It seems Fawson is of such refined sensibilities that the adequate and functional facilities of the discount theater, along with its “strangers” of an apparently unacceptably lower social stratum than her own, are enough to make her want to pay some 500 to 800 percent more for the same product, so that she may enjoy it in a “real theater.”

The sole valid point she makes in her tirade is the fact that one must wait a few extra weeks or months to see a particular film. Ironically, one of the “solutions” she poses to the non-problem of the conditions of the discount theater is to view the movie of your choice at home. Of course, one would have to wait even longer for the movie to be released on a home-viewable format.
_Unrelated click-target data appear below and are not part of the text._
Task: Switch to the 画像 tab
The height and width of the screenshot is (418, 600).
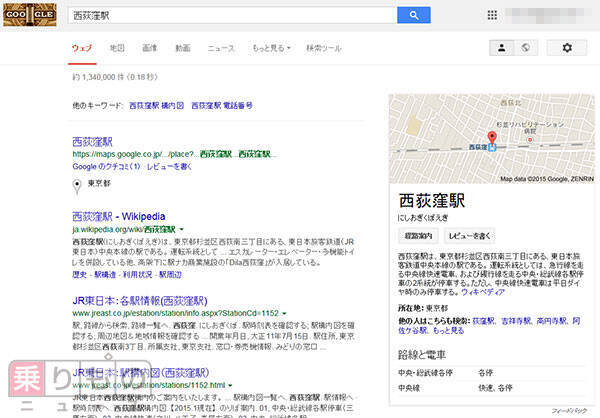Action: (x=149, y=48)
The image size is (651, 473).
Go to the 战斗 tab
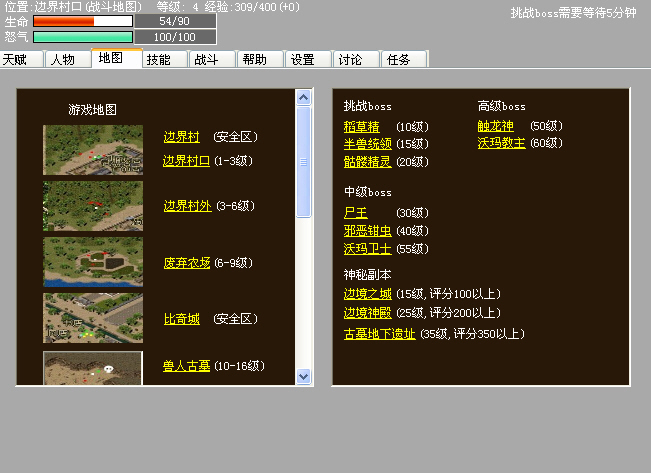206,59
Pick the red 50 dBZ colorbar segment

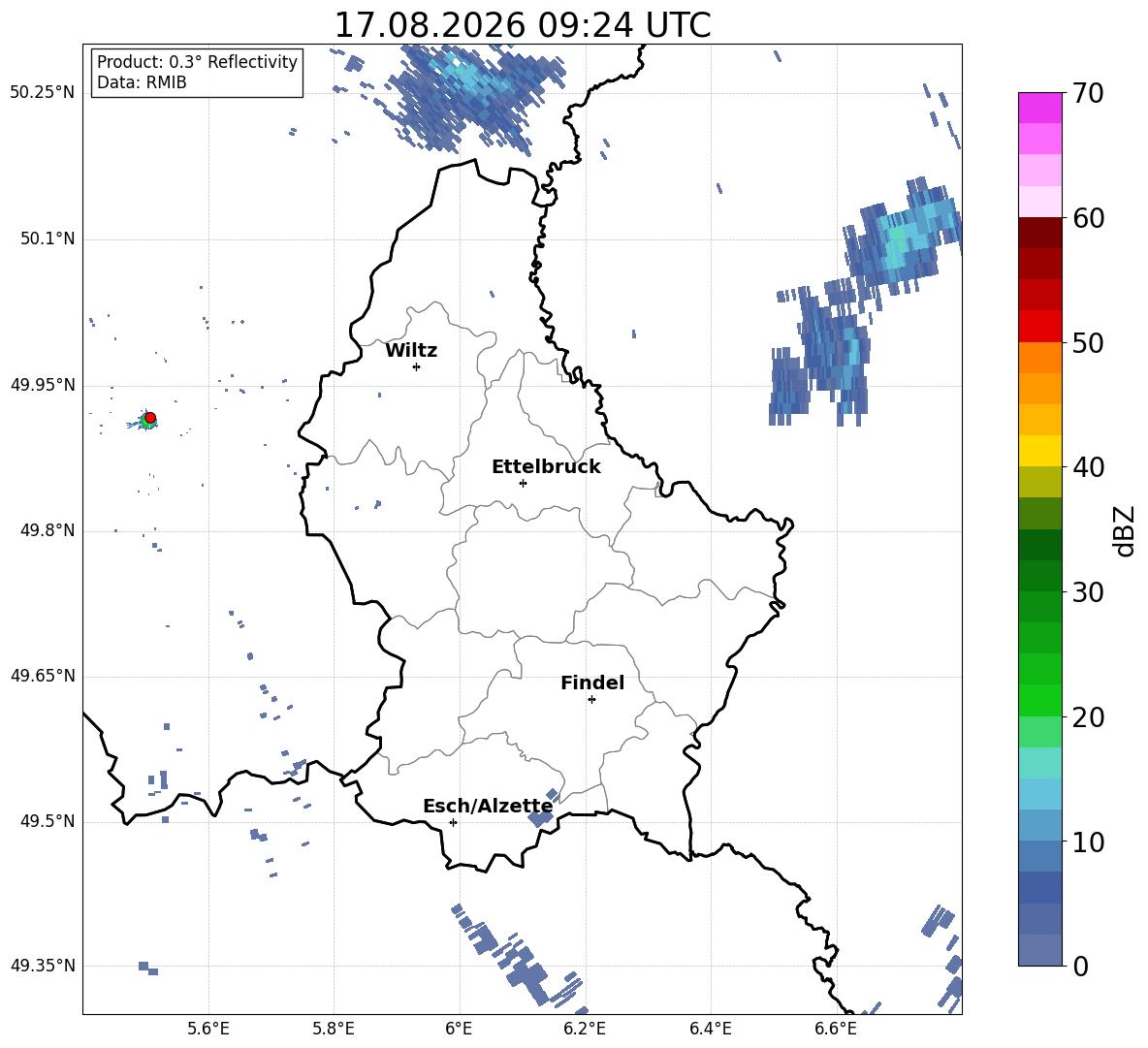click(1039, 327)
I was disappointed in the factually incorrect and elitist tone of Fawson.

I was at campus for, ironically, a free-movie showing. Unfortunately, my experience at the screening of “Demonlover” was far more disappointing than any I’ve had at a discount theater. The crew in charge of presenting the film had to stop the projector multiple times to adjust the lens, get the focus right and try to correct an annoying sound problem. I left in frustration after waiting more than half an hour for them to get the film to show properly.

So, while I disagree with Fawson’s views that the financial savings aren’t worth the alleged trade-offs at the discount theater, it is true that generally, with entertainment, you get what you pay for.